» Text shown:
Still totally reproducible here, despite the recent Xen updates. I’m still on kernel 6.0.2 but I guess the difference with me is that I’m on i3wm and the system halts continue…

2 Likes

Regrettably, I gave up on testing 5.15: didn’t fix issues for me.

I’m now testing kernel-latest 6.0.7 - with poor results so far.
I’ve had one crash the other day that left it impossible to activate
lvs. (With live distros, unlocking the drive left the same lv activated.)
Numerous freezes, and lock ups.
Starting (and stopping) qubes seems a trigger in many cases.

Just to check, I dropped in a 4.0.4 drive, and everything was as I
expect. Solid performance with many qubes open.
This still leaves open the possibility that 4.1 is stressing components
that are on their way out, but I’ve tried dropping the 4.1 drive in to
otherwise working machines, only to see them tank.

I never presume to speak for the Qubes team.
When I comment in the Forum or in the mailing lists I speak for myself.

@unman do you think there could be something to @enmus’ conclusion that it’s in fact XEN and not the kernel that caused/causes these issues? What version of XEN are your running?

1 Like

I’ve started to think that Xen is needed to upgrade their project from current version of 4.16 to 5.0 to be more compatible to this current version of Linux—V6.0.

» Stated problem 1: Update the listing from the line with "Go back using the browser back arrow" up to and including the line with "Open 宠物背包 pet", replacing "back arrow" with "back button" and leaving everything else unchanged.

» Record extracts:
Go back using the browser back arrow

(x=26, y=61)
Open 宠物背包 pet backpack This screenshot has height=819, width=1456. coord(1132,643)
...
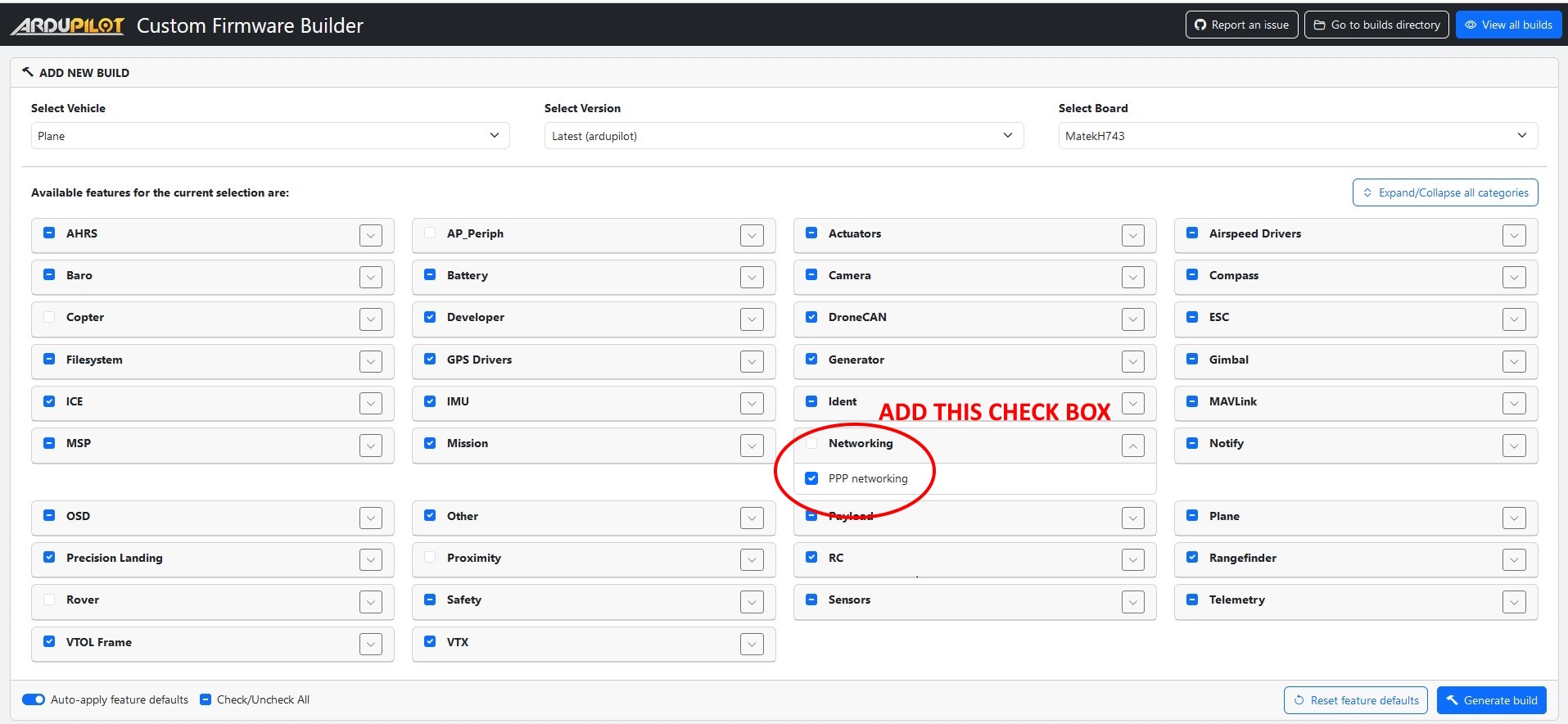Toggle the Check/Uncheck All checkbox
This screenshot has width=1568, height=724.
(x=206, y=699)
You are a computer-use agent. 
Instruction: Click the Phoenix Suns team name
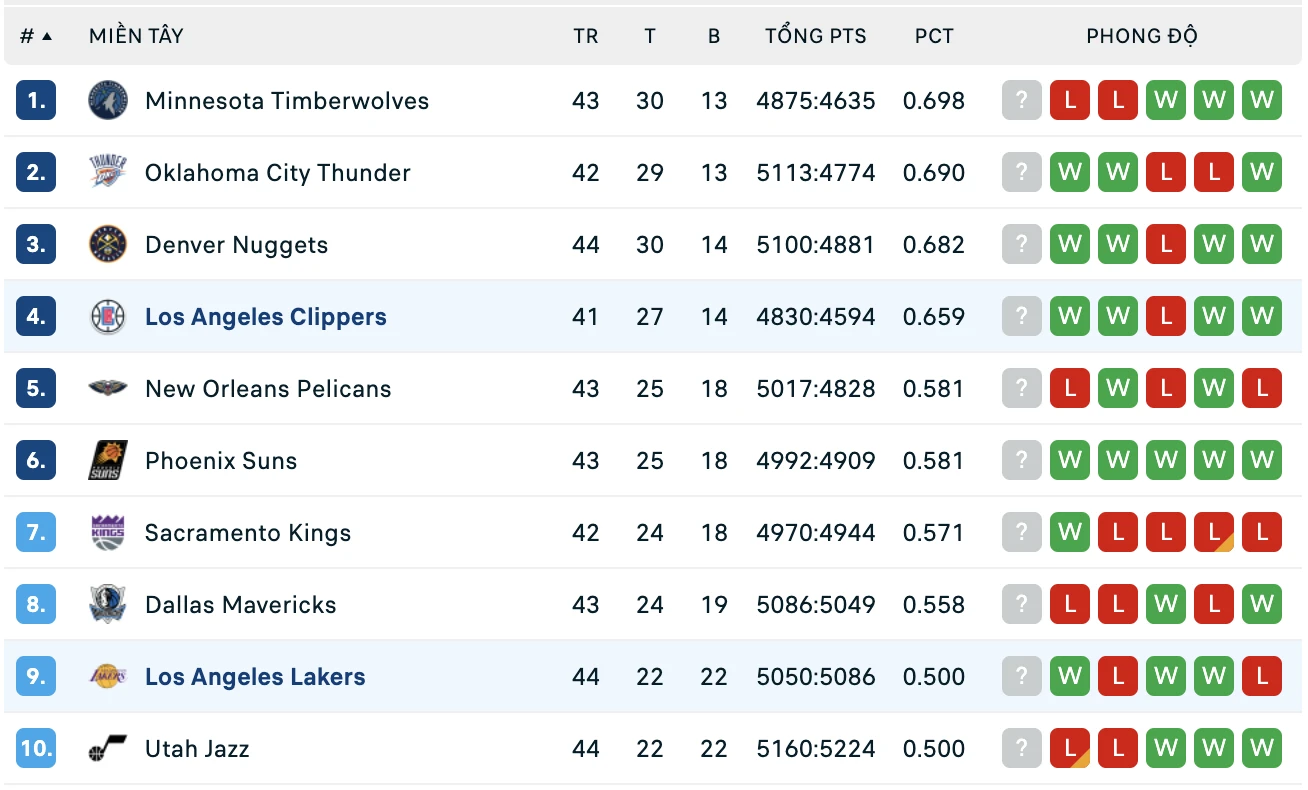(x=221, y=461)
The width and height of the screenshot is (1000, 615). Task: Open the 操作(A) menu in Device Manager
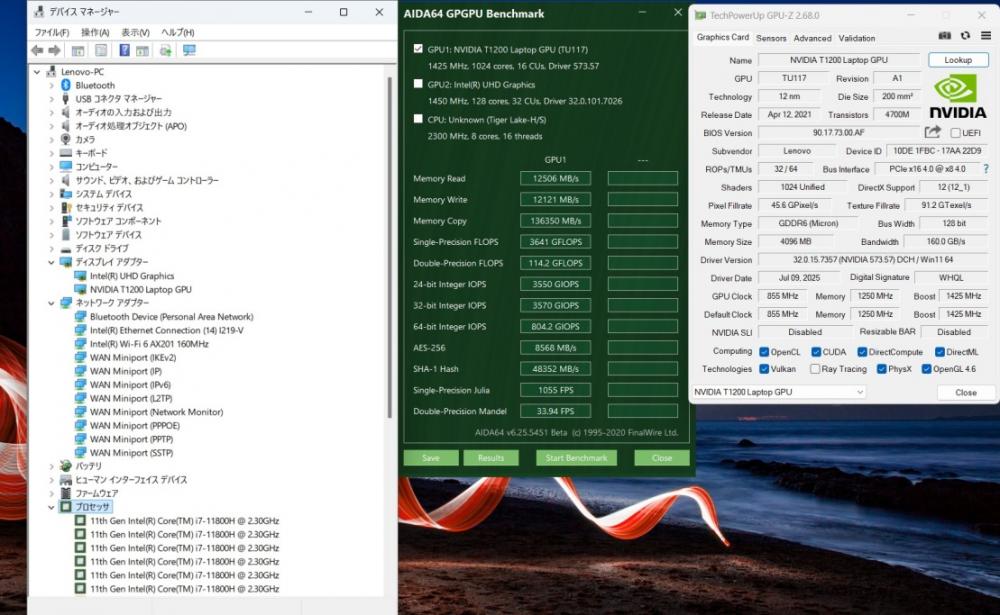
* * *
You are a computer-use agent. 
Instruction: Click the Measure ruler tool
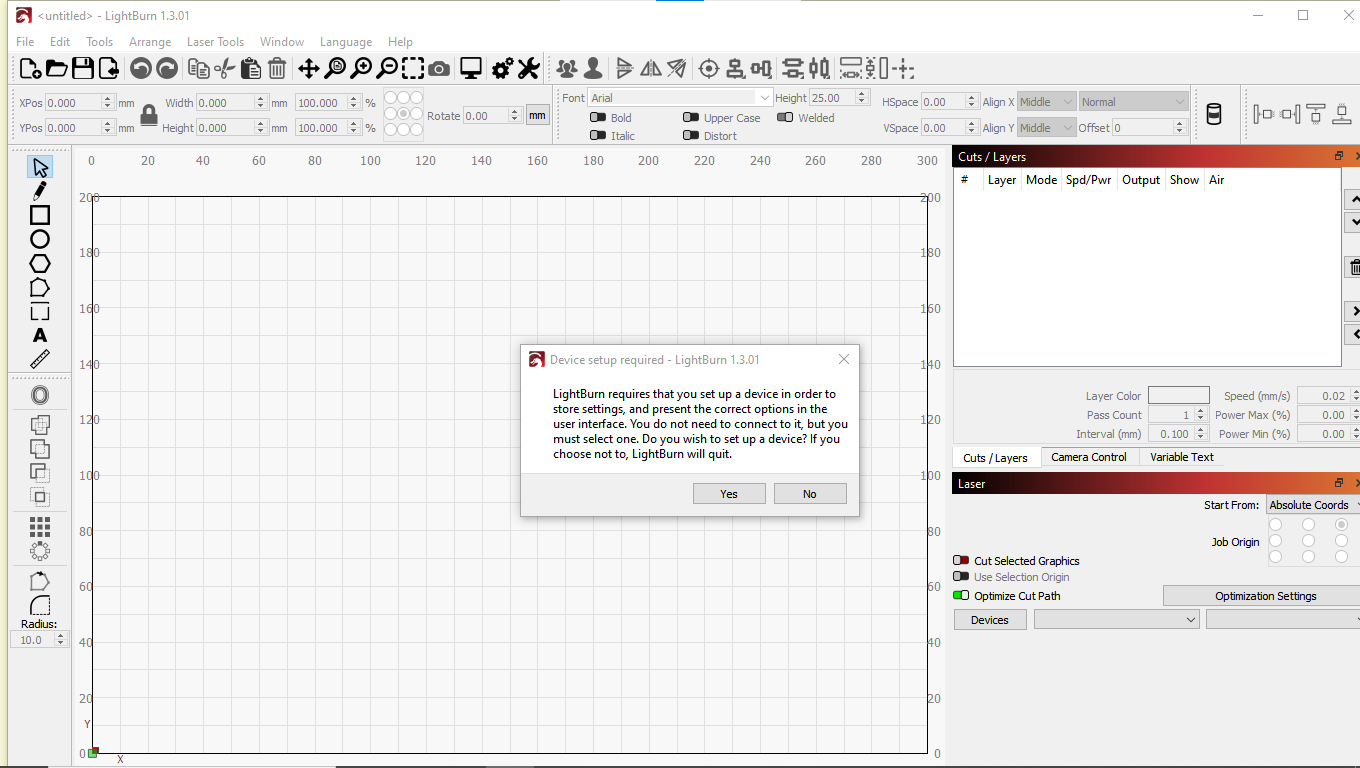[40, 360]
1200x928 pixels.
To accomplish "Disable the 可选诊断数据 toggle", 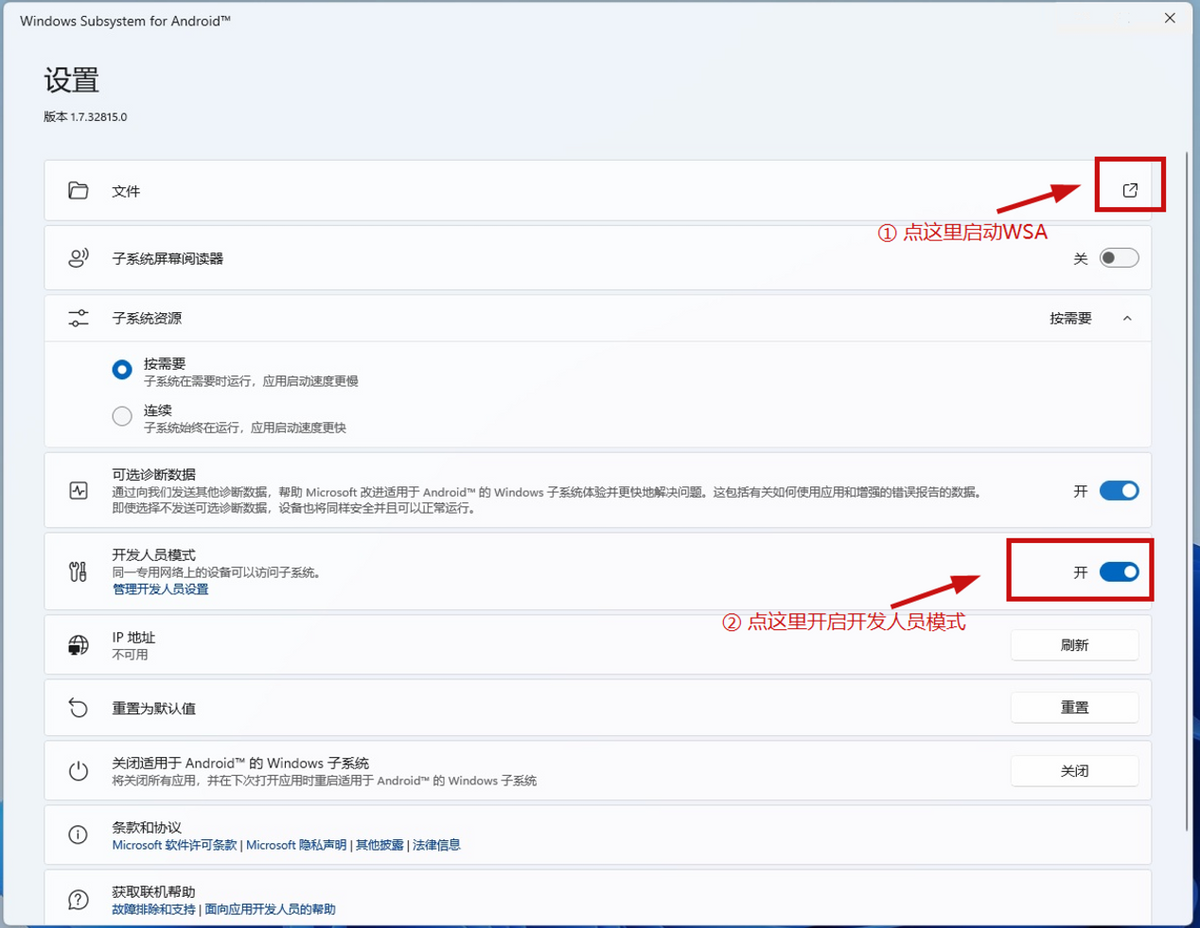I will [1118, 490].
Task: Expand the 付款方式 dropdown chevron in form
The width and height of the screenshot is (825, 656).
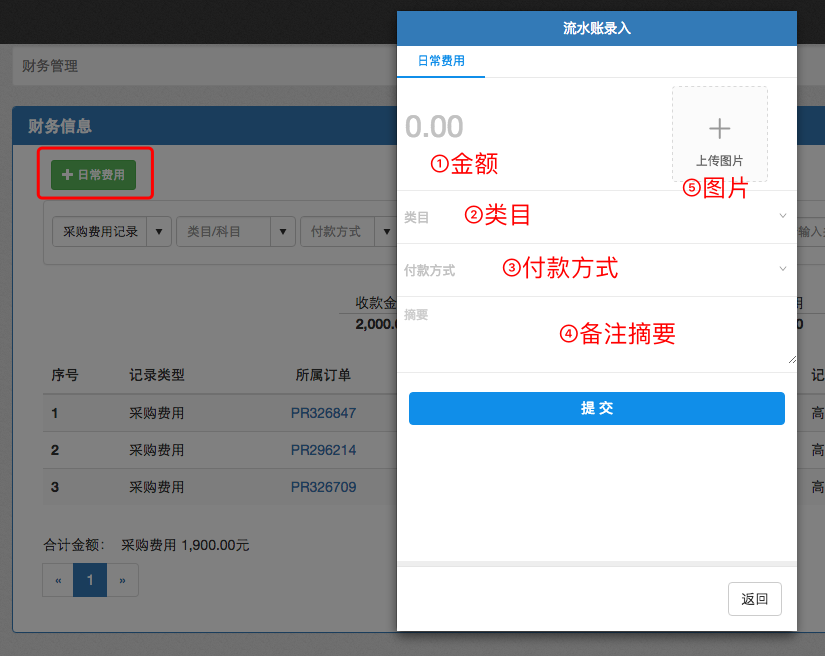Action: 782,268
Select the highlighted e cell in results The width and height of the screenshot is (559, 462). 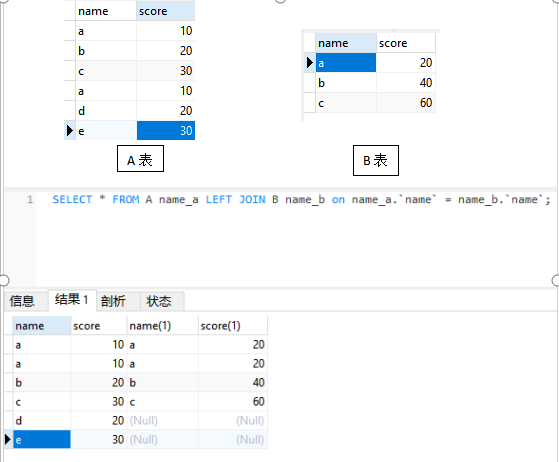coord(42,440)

» Stated problem 2: Copy out the forum thread on the Xen and kernel freezes in full, word for word.

» Finished answer 1:
Go back using the browser back button

(x=26, y=61)
Open 宠物背包 pet backpack This screenshot has height=819, width=1456. coord(1132,643)

» Finished answer 2:
Still totally reproducible here, despite the recent Xen updates. I’m still on kernel 6.0.2 but I guess the difference with me is that I’m on i3wm and the system halts continue…

2 Likes

Regrettably, I gave up on testing 5.15: didn’t fix issues for me.

I’m now testing kernel-latest 6.0.7 - with poor results so far.
I’ve had one crash the other day that left it impossible to activate
lvs. (With live distros, unlocking the drive left the same lv activated.)
Numerous freezes, and lock ups.
Starting (and stopping) qubes seems a trigger in many cases.

Just to check, I dropped in a 4.0.4 drive, and everything was as I
expect. Solid performance with many qubes open.
This still leaves open the possibility that 4.1 is stressing components
that are on their way out, but I’ve tried dropping the 4.1 drive in to
otherwise working machines, only to see them tank.

I never presume to speak for the Qubes team.
When I comment in the Forum or in the mailing lists I speak for myself.

@unman do you think there could be something to @enmus’ conclusion that it’s in fact XEN and not the kernel that caused/causes these issues? What version of XEN are your running?

1 Like

I’ve started to think that Xen is needed to upgrade their project from current version of 4.16 to 5.0 to be more compatible to this current version of Linux—V6.0.